Recent legislature in Idaho has just required all high school students to take two online classes at some point in their four years in school. Like other schools with mandated digital courses there has been some worry over costs and how well the classes will be conducted. Some even wonder if the proper route for the public school system is to go digital. However, online courses in Idaho are already in use in many schools throughout the state and enrollment in them has increased by 50 percent every year since 2002. Now there are as many as 9,800 students already in the program.

Getting Ready for a Digital World

The institution of the law is an effort to prepare students for a digital world and a future where the use of online technology is ubiquitous. It also helps many rural schools expand their course offerings and give them opportunities that were before infeasible because of the limitations of individual schools and districts.

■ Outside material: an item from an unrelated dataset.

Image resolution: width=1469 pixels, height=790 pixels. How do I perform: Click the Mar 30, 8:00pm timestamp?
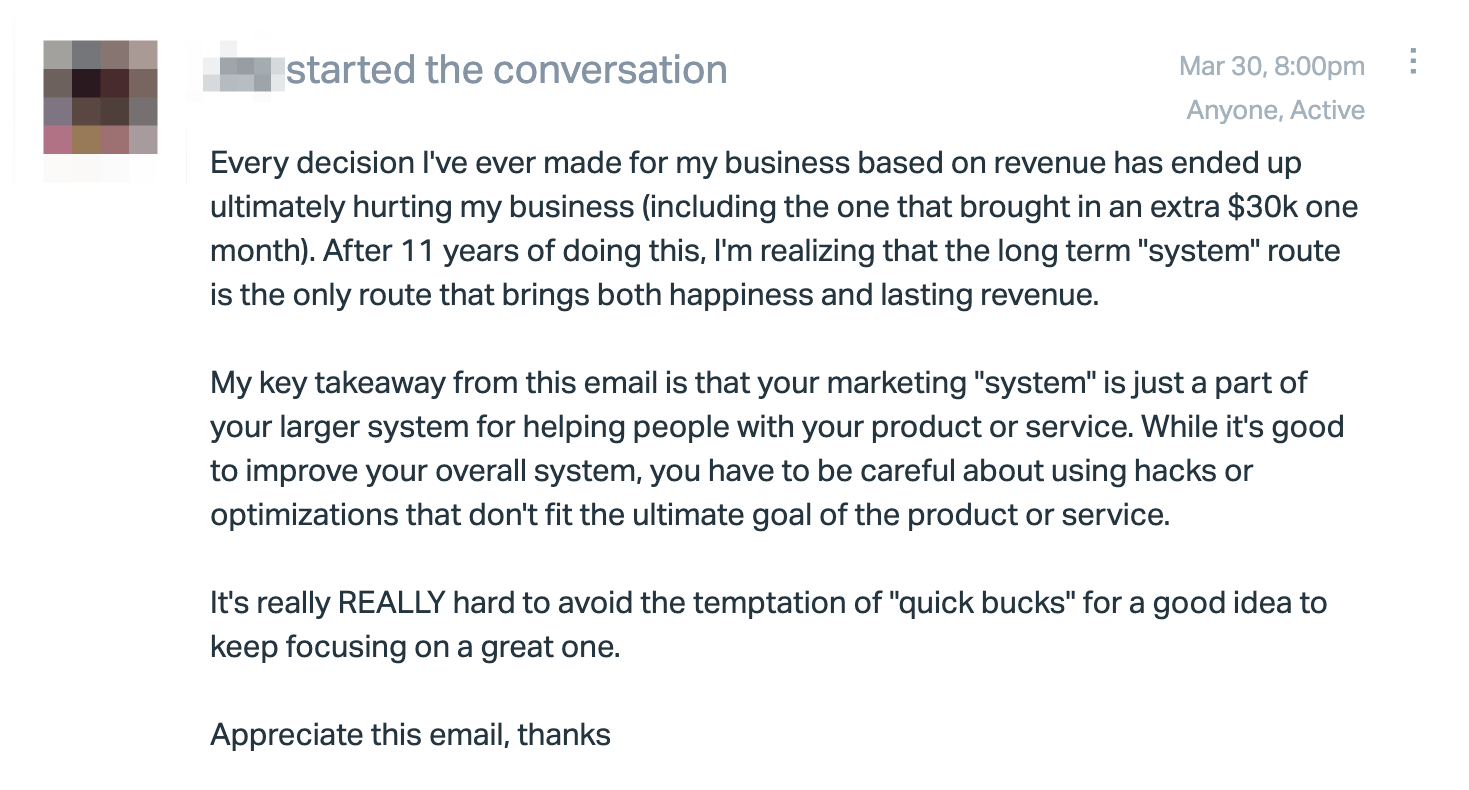1272,67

Additionally, for schools that have long been working with digital classes, most have already had chances to work on the technical glitches and pedagogical issues of online instruction. Patricia Shelden, the site coordinator for the Pirate Academy, says “technical challenges are limited now, and we can overcome them through a telephone conversation or an online chat and they are fixed.” She also describes how Idaho has invested a great deal already in training and technology and so most major issues have been solved.

Tried and True Solutions from Schools that Know

For example, schools have found that online course-taking is a great opportunity, but only for the motivated student as the student is responsible for organizing and structuring much of their work. It also helps when there is a physical teacher around who can help the student fix technological problems, answer simple questions about vocabulary, and generally just make sure the student is staying on top of their work. Also, by incorporating the class into a regular school period (rather then leaving it entirely for after-school work) the student is more likely to stay focused while studying.

Some schools are even going the extra mile in organizing offline events and gatherings, where the students come together and socialize. Some teachers have even organized extra-curricular activities with online classmates. It has been found by adding these events and opportunities to socialize students tend to be more involved in their online studies.

State Superintendent Tom Luna attempts to assuage worries. He says, “the biggest concern has been based on an assumption that an online class in limited to a student sitting in front of a computer with littler or not interaction with an Idaho-certified teacher. Nothing could be further from the truth. Online classes today are live and interactive. Students and teachers see each other, hear each other, and interact in real time. Every online course meets our state standards and is taught by an Idaho-certified teacher. The only difference is that the teacher and the student might be hundred of miles apart. Once parents and teachers learn this and realize how much distance learning is already happening in our schools, they become far more receptive to the two-credit requirement.”